It’s April, so it must be Mip-TV.

The traveling circus that is the international TV distribution business has arrived in Cannes for the 30th anniversary edition of the Marche International des Programmes de Television (to give its full French title), which opens today and runs until Wednesday.

Organizers report 1,877 companies registered to attend, up from 1,782 at the same time last year. One hundred countries will be represented, compared with 97 in 1992. As in previous years, companies from the United States, the United Kingdom and France form by far the biggest contingents.

The hectic schedule of seminars, press conferences, cocktail parties and dinners packed into the next six days seems to offer optimistic signs that the business is back on the upswing after a flat year or two.

Not only do companies have things to announce, they have money to spend.
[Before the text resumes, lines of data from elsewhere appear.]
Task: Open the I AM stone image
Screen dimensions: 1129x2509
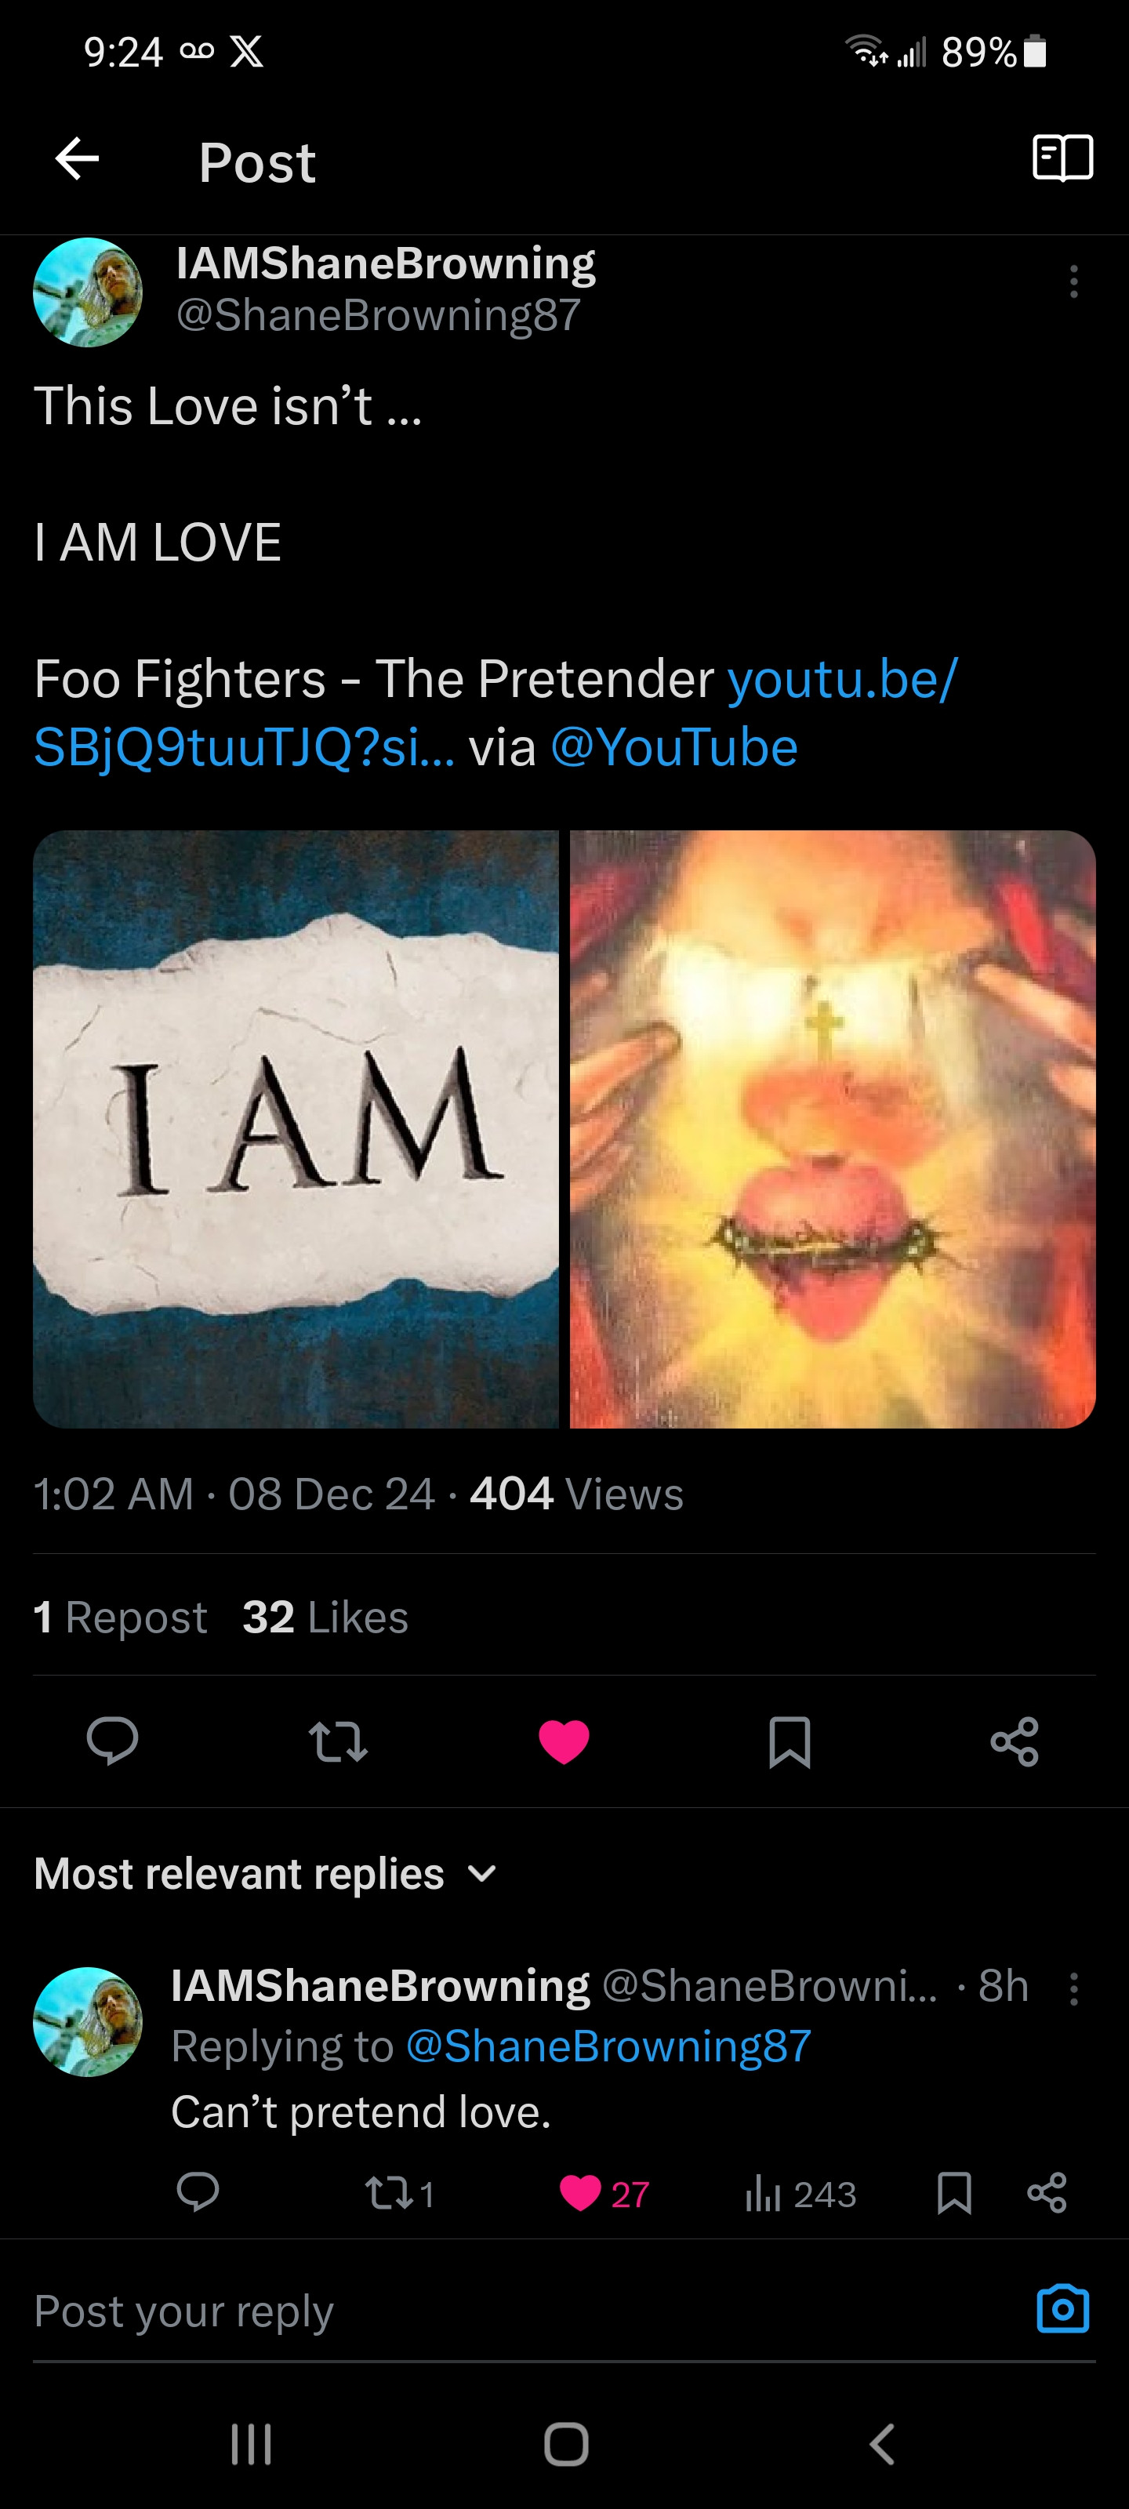Action: click(x=296, y=1129)
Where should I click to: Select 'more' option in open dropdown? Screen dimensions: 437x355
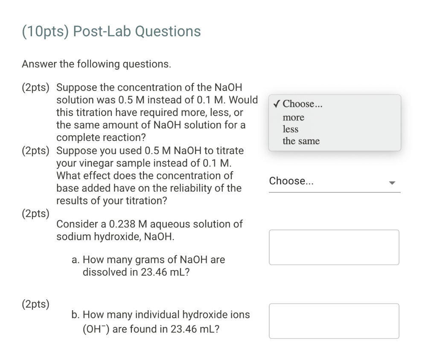(x=294, y=117)
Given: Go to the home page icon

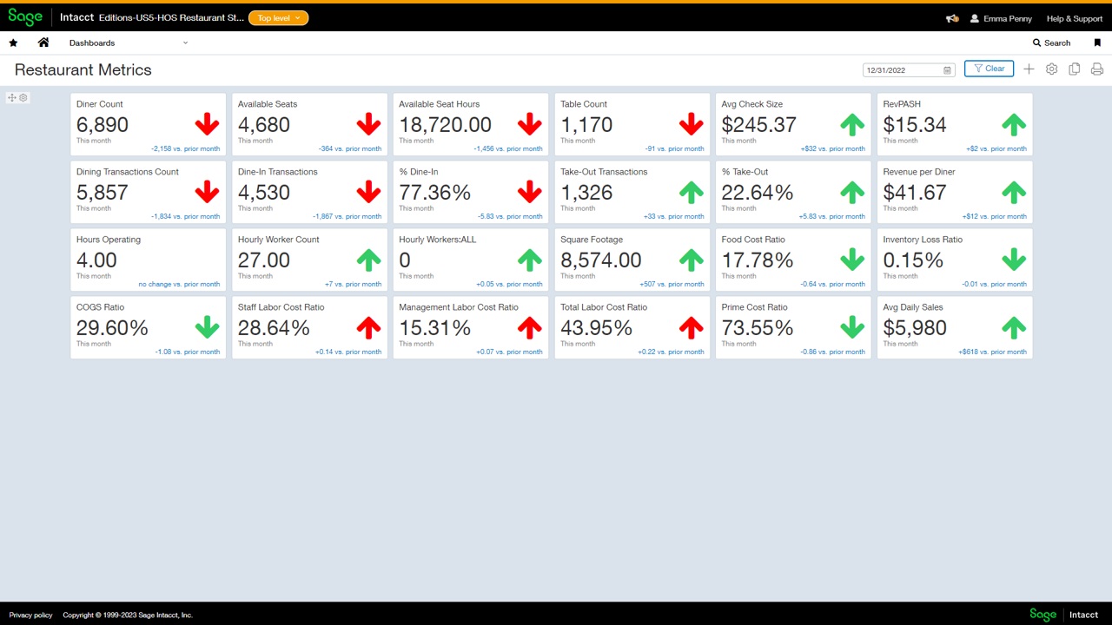Looking at the screenshot, I should (43, 43).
New York-based Worldvision is shipping in a glitzy lineup of six film directors, including Peter Bogdanovich, Jean-Luc Godard, Werner Herzog and Ken Russell, to launch its six-hour epic “Momentous Events: Russia in the ’90s.” Each helmer directed one hour of the series.
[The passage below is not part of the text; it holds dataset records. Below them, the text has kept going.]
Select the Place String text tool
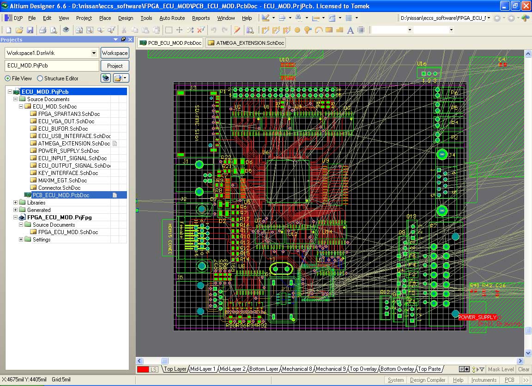 pyautogui.click(x=350, y=30)
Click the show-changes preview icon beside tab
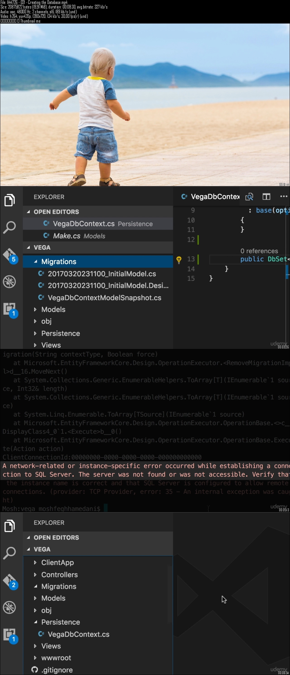The image size is (290, 675). click(249, 197)
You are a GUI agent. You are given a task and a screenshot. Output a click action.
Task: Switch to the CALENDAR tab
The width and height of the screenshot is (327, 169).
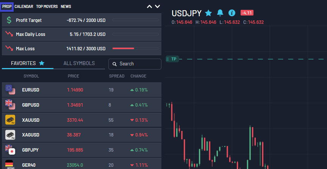coord(24,6)
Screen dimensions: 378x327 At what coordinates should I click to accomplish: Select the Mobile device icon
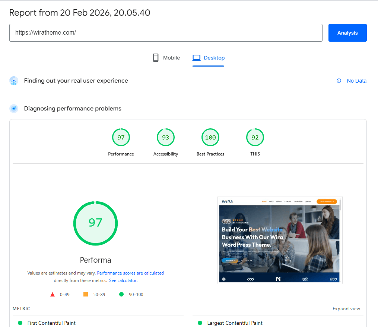tap(155, 57)
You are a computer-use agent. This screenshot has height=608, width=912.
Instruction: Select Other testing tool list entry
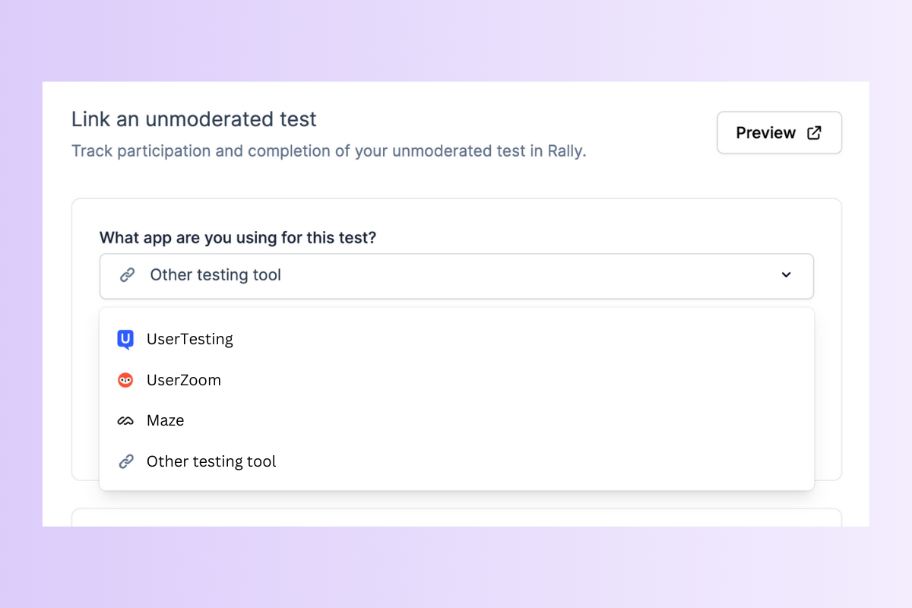457,461
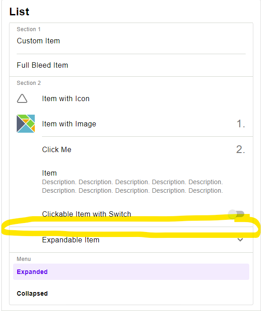Click the Custom Item row
Viewport: 261px width, 311px height.
pos(131,41)
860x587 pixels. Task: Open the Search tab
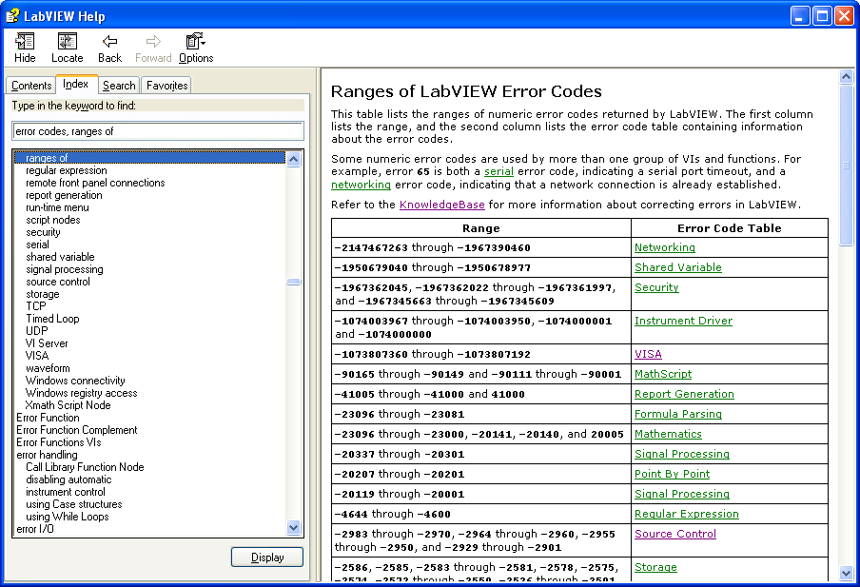coord(119,86)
Continuing the Russian theme, Britian’s Central TV and Maryland Public Television have commandeered a Russian warship to publicize their six-hour series, “Sea Power: A Global Journey.”

Central will separately unveil a new production deal with Columbia TriStar Intl. TV.

U.S. documentary specialists will vie for attention, with Discovery, Time Life TV and National Geographic all here in force. Discovery has 40 exex housed in a massive and elaborate new stand decked out to simulate a rain forest, complete with rushing waterfall and animal noises.

Time Life TV, which announced a $ 30 million investment fund for original programming at last October’s Mipcom, will hold a party to tout the first fruits of that venture, “Time Life’s Lost Civilizations,” a 10-parter for NBC that is being sold overseas by London-based Itel. Time Life is expecting to finalize another major production deal within a month.

But it remains unclear whether the frenzy of activity planned for the next six days indicates a genuine renewed buoyancy in the international TV business or is instead a desperate response to a marketplace that is becoming tougher and more competitive with every month.